Harper is aiming at both the Liberals and the NDP on his trip through B.C.’s Lower Mainland.
At a campaign event in Burnaby, B.C., Saturday night, Harper warned the crowd against both NDP Leader Jack Layton and Ignatieff.
"Mr. Layton and Mr. Ignatieff savagely opposed us lowering the federal sales tax from seven, to six, to five per cent. And be under no illusion they will raise it back up should they get the chance," he said. "Only the federal Conservative Party of Canada will keep the federal sales tax at five per cent."
Earlier in the day, Harper spoke at a large Sikh festival in Liberal MP Ujjal Dosanjh’s riding, who won his seat by just 20 votes in the 2008 election.
Dosanjh was also on hand, addressing the festival in Punjabi, and ripping into the government’s record on family reunification. Afterwards, the former B.C. premier said he was in the political fight of his life.
"It’s a hotly contested riding, you know that. The Prime Minister is here. Why do you think he is here?"

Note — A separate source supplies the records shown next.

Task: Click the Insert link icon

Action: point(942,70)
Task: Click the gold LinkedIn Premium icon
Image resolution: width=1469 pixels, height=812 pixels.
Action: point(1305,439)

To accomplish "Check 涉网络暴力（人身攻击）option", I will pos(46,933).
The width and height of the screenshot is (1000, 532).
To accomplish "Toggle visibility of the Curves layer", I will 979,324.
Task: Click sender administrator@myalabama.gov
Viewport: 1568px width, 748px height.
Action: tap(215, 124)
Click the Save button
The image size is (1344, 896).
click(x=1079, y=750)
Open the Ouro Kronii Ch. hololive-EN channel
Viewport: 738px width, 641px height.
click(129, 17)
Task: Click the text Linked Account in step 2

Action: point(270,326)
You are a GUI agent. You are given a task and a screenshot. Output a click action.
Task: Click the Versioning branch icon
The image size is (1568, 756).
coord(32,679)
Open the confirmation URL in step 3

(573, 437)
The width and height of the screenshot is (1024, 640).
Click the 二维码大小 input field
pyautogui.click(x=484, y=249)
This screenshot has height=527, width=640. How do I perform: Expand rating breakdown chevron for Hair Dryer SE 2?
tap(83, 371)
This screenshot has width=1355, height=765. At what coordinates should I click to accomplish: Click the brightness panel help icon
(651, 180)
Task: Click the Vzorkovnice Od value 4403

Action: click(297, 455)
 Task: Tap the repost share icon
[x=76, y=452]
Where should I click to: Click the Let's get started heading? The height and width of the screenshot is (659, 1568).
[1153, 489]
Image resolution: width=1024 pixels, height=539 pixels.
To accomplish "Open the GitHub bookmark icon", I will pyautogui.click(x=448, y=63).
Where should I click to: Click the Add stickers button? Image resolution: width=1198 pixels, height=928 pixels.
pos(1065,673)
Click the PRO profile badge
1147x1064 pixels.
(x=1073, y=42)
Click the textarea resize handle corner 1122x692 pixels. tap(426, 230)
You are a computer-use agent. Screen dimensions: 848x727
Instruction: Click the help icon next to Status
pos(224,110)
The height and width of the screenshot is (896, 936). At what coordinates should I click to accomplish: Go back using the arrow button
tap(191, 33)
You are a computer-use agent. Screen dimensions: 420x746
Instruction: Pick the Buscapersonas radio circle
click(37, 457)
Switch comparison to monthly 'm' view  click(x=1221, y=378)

Harper praised Sikhism, and called Sikhs courageous, hard-working and successful.
"These principles are also important to us here in Canada, because ours is a country defined by its belief in freedom democracy and justice, values that have attracted people from around the world to our shores, including the growing numbers of Canada’s Sikh community," he said.
After two Vancouver events today, the Conservative campaign heads to Whitehorse.
The New Democrat Leader Jack Layton continues his swing through Atlantic Canada with stops in Halifax and Dartmouth.
And Green Party Leader Elizabeth May gets on a train in Vancouver bound for Jasper in a whistle-stop campaign that will stop in half a dozen towns.